It should be noted that, in order to further ensure the security of the data and avoid malicious tampering of the data, the intention identification model may be stored on the blockchain node.
According to the technical scheme, the method can utilize first sample data of a source domain to pre-train a Transformer model to obtain a feature extraction model, the feature extraction model is externally connected with a first preset classifier to obtain a first initial model, second sample data associated with a target task is utilized to perform supervised learning on the first initial model to obtain the first model, data of a target domain is obtained to serve as third sample data, the first model is externally connected with a second preset classifier to obtain a second initial model, the second initial model is subjected to countermeasure training on the basis of a target loss function and the third sample data to obtain an intention identification model, data to be processed are input to the intention identification model, and the data to be processed are output to serve as a target intention. The invention can be used for realizing the accurate recognition of the intention by combining the idea of transfer learning and a multi-level classification framework.
The above-mentioned intention recognition means may be implemented in the form of a computer program which can be run on a computer device as shown in fig. 3.
Referring to fig. 3, fig. 3 is a schematic block diagram of a computer device according to an embodiment of the present invention. The computer device 500 is a server, and the server may be an independent server or a server cluster composed of a plurality of servers.
Referring to fig. 3, the computer device 500 includes a processor 502, memory, and a network interface 505 connected by a system bus 501, where the memory may include a storage medium 503 and an internal memory 504.
The storage medium 503 may store an operating system 5031 and a computer program 5032. The computer program 5032, when executed, may cause the processor 502 to perform the intent recognition method.
The processor 502 is used to provide computing and control capabilities that support the operation of the overall computer device 500.
The internal memory 504 provides an environment for the execution of the computer program 5032 in the storage medium 503, and when the computer program 5032 is executed by the processor 502, the processor 502 can be caused to execute the intention identification method.

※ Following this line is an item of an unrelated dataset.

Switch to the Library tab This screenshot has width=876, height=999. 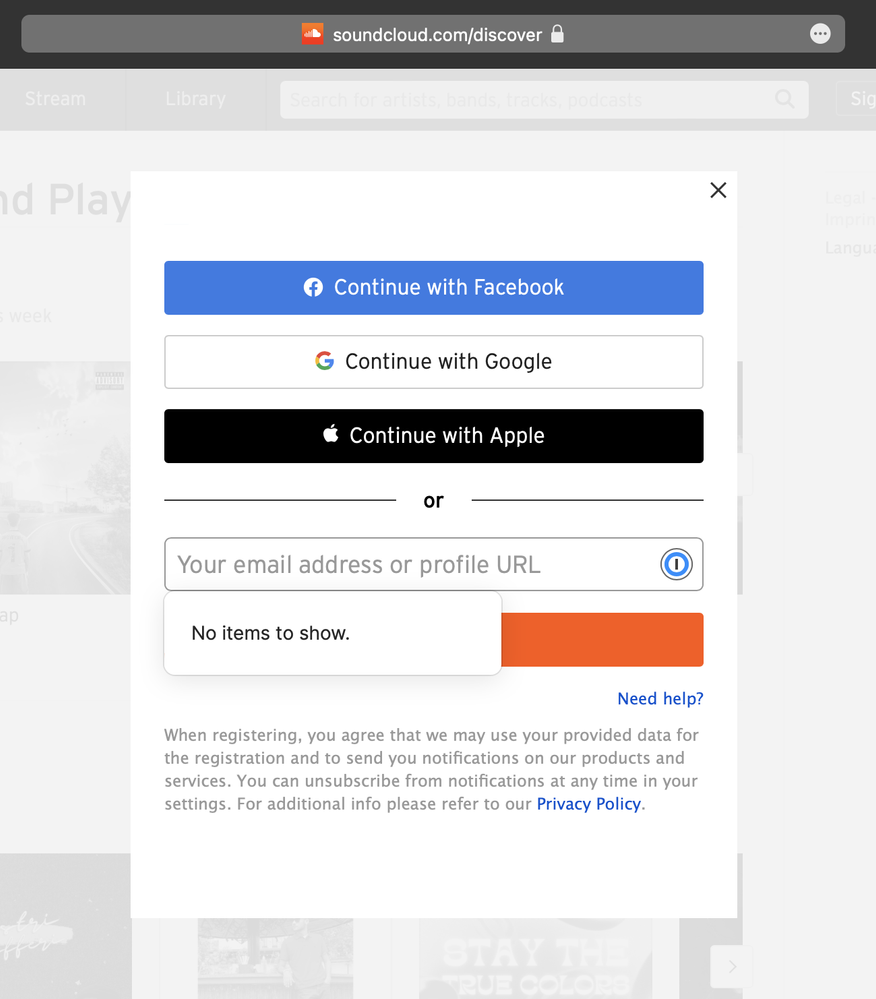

The network interface 505 is used for network communication, such as providing transmission of data information. Those skilled in the art will appreciate that the configuration shown in fig. 3 is a block diagram of only a portion of the configuration associated with aspects of the present invention and is not intended to limit the computing device 500 to which aspects of the present invention may be applied, and that a particular computing device 500 may include more or less components than those shown, or may combine certain components, or have a different arrangement of components.
The processor 502 is configured to run the computer program 5032 stored in the memory to implement the intention identifying method disclosed in the embodiment of the invention.
Those skilled in the art will appreciate that the embodiment of a computer device illustrated in fig. 3 does not constitute a limitation on the specific construction of the computer device, and in other embodiments a computer device may include more or fewer components than those illustrated, or some components may be combined, or a different arrangement of components. For example, in some embodiments, the computer device may only include a memory and a processor, and in such embodiments, the structures and functions of the memory and the processor are consistent with those of the embodiment shown in fig. 3, and are not described herein again.
It should be understood that, in the embodiment of the present invention, the Processor 502 may be a Central Processing Unit (CPU), and the Processor 502 may also be other general-purpose processors, Digital Signal Processors (DSPs), Application Specific Integrated Circuits (ASICs), Field Programmable Gate Arrays (FPGAs) or other Programmable logic devices, discrete Gate or transistor logic devices, discrete hardware components, and the like. Wherein a general purpose processor may be a microprocessor or the processor may be any conventional processor or the like.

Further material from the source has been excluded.